I had been thinking of my family—of my family in terms of Matthew—and yet with a growing yearning that embraced them all. I had not informed Maude of my illness, and I had managed to warn Tom Peters not to do so. I had simply written her that after the campaign I had gone for a rest to California; yet in her letters to me, after this information had reached her, I detected a restrained anxiety and affection that troubled me. Sequences of words curiously convey meanings and implications that transcend their literal sense, true thoughts and feelings are difficult to disguise even in written speech. Could it be possible after all that had happened that Maude still loved me? I continually put the thought away from me, but continually it returned to haunt me. Suppose Maude could not help loving me, in spite of my weaknesses and faults, even as I loved Nancy in spite of hers? Love is no logical thing.

It was Matthew I wanted, Matthew of whom I thought, and trivial, long-forgotten incidents of the past kept recurring to me constantly. I still received his weekly letters; but he did not ask why, since I had taken a vacation, I had not come over to them. He represented the medium, the link between Maude and me that no estrangement, no separation could break.
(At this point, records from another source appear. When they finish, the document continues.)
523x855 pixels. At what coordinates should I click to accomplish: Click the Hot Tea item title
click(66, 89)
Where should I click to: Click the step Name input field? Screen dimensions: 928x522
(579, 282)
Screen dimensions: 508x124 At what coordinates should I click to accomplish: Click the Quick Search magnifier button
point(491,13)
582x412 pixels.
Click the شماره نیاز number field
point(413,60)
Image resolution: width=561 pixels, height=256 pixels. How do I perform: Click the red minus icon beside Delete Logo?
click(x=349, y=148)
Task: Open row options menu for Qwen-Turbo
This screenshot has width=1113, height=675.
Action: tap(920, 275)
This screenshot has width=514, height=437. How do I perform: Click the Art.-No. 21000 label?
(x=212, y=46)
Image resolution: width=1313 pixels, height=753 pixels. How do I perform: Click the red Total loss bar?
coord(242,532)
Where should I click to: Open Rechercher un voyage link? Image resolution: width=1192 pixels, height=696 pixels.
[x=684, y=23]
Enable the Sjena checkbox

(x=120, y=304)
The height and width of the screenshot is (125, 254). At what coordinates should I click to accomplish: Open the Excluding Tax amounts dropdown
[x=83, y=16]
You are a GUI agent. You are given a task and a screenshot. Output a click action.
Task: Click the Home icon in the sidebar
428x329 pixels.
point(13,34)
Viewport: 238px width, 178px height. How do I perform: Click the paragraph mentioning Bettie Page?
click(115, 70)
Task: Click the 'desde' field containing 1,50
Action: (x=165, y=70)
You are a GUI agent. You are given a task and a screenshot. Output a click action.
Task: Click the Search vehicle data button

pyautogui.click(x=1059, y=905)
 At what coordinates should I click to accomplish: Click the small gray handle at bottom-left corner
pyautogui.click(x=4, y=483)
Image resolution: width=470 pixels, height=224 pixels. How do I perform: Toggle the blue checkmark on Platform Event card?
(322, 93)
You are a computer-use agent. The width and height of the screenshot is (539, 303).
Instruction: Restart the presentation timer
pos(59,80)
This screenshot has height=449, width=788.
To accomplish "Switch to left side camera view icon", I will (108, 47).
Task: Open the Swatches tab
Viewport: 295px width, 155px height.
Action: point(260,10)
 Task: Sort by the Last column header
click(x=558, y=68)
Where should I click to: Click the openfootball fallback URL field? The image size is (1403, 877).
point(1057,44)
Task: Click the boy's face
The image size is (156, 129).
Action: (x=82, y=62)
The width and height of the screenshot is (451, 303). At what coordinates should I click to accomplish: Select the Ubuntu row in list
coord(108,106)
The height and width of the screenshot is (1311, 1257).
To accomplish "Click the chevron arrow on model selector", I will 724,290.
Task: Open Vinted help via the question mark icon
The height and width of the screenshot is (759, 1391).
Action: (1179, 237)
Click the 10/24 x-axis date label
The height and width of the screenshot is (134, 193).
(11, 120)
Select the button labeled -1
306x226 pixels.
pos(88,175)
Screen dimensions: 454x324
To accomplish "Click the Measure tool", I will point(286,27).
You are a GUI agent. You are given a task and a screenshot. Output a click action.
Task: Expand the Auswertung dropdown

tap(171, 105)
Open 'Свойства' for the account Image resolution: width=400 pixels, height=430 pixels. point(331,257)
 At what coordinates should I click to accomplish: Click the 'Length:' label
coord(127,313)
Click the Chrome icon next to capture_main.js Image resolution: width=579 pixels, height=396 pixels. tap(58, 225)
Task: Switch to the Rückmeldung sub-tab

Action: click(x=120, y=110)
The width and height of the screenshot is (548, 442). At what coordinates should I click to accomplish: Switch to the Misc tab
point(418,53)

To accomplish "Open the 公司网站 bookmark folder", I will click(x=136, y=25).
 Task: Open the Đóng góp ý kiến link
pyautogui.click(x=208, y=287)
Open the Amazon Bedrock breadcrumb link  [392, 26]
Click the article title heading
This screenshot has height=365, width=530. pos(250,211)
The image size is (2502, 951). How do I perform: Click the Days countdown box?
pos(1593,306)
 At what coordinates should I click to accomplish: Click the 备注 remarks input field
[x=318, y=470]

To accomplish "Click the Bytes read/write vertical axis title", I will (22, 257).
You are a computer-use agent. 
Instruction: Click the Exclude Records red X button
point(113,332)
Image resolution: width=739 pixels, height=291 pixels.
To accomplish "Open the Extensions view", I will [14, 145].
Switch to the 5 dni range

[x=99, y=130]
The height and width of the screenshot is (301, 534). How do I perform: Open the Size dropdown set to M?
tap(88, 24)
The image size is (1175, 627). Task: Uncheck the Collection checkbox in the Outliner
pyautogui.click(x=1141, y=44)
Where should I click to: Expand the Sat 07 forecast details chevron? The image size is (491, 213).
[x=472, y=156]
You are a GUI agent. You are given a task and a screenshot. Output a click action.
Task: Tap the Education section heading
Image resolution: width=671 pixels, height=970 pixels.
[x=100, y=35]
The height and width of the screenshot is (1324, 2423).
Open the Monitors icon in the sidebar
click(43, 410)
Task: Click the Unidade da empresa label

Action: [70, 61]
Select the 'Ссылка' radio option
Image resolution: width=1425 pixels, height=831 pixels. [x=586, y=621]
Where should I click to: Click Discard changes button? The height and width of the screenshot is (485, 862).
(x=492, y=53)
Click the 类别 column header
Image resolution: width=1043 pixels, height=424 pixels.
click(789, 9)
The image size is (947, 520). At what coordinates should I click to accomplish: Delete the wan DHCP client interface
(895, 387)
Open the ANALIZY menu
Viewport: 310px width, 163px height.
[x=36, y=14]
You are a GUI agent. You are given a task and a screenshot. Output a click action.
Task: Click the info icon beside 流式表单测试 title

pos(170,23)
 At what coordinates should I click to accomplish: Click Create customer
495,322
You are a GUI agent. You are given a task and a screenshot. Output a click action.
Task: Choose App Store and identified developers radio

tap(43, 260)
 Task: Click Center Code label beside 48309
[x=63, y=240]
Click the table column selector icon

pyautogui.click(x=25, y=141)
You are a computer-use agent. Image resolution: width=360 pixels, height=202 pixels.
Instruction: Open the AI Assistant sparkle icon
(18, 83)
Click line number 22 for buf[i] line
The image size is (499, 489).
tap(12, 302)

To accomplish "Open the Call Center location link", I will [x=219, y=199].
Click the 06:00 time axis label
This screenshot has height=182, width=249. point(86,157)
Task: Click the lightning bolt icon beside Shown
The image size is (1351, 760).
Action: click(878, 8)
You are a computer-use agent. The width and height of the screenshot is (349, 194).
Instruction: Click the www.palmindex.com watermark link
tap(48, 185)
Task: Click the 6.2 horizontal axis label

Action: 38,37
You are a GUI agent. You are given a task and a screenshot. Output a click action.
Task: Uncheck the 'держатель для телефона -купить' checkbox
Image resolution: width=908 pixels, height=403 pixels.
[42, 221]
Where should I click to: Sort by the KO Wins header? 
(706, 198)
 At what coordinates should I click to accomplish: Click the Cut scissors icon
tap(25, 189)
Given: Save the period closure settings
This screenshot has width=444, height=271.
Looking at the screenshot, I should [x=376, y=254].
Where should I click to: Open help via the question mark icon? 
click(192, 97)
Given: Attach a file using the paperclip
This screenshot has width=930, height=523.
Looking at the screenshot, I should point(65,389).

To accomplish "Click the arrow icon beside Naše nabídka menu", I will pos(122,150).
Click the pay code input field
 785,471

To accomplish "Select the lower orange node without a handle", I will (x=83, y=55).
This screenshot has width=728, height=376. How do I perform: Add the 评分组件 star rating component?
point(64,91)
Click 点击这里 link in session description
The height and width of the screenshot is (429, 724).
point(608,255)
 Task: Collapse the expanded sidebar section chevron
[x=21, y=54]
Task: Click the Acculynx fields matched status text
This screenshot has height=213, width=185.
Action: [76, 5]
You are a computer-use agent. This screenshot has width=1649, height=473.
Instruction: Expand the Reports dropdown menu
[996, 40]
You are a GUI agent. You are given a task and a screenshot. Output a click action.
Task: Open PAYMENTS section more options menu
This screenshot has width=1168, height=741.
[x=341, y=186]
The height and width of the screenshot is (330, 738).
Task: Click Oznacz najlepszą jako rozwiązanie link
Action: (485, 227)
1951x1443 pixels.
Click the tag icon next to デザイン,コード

All this new vision of mine was for him, for the coming generation, the soil in which it must be sown, the Americans of the future. And who so well as Matthew, sensitive yet brave, would respond to it? I wished not only to give him what I had begun to grasp, to study with him, to be his companion and friend, but to spare him, if possible, some of my own mistakes and sufferings and punishments. But could I go back? Happy coincidences of desires and convictions had been so characteristic of that other self I had been struggling to cast off: I had so easily been persuaded, when I had had a chance of getting Nancy, that it was the right thing to do! And now, in my loneliness, was I not growing just as eager to be convinced that it was my duty to go back to the family which in the hour of self-sufficiency I had cast off? I had believed in divorce then—why not now? Well, I still believed in it. I had thought of a union with Nancy as something that would bring about the “self-realization that springs from the gratification of a great passion,”—an appealing phrase I had read somewhere. But, it was at least a favourable symptom that I was willing now to confess that the “self-realization” had been a secondary and sentimental consideration, a rosy, self-created halo to give a moral and religious sanction to my desire. Was I not trying to do that very thing now? It tortured me to think so; I strove to achieve a detached consideration of the problem,—to arrive at length at a thought that seemed illuminating: that the it “wrongness” or “rightness,” utility and happiness of all such unions depend upon whether or not they become a part of the woof and warp of the social fabric; in other words, whether the gratification of any particular love by divorce and remarriage does or does not tend to destroy a portion of that fabric. Nancy certainly would have been justified in divorce. It did not seem in the retrospect that I would have been: surely not if, after I had married Nancy, I had developed this view of life that seemed to me to be the true view. I should have been powerless to act upon it. But the chances were I should not have developed it, since it would seem that any salvation for me at least must come precisely through suffering, through not getting what I wanted. Was this equivocating?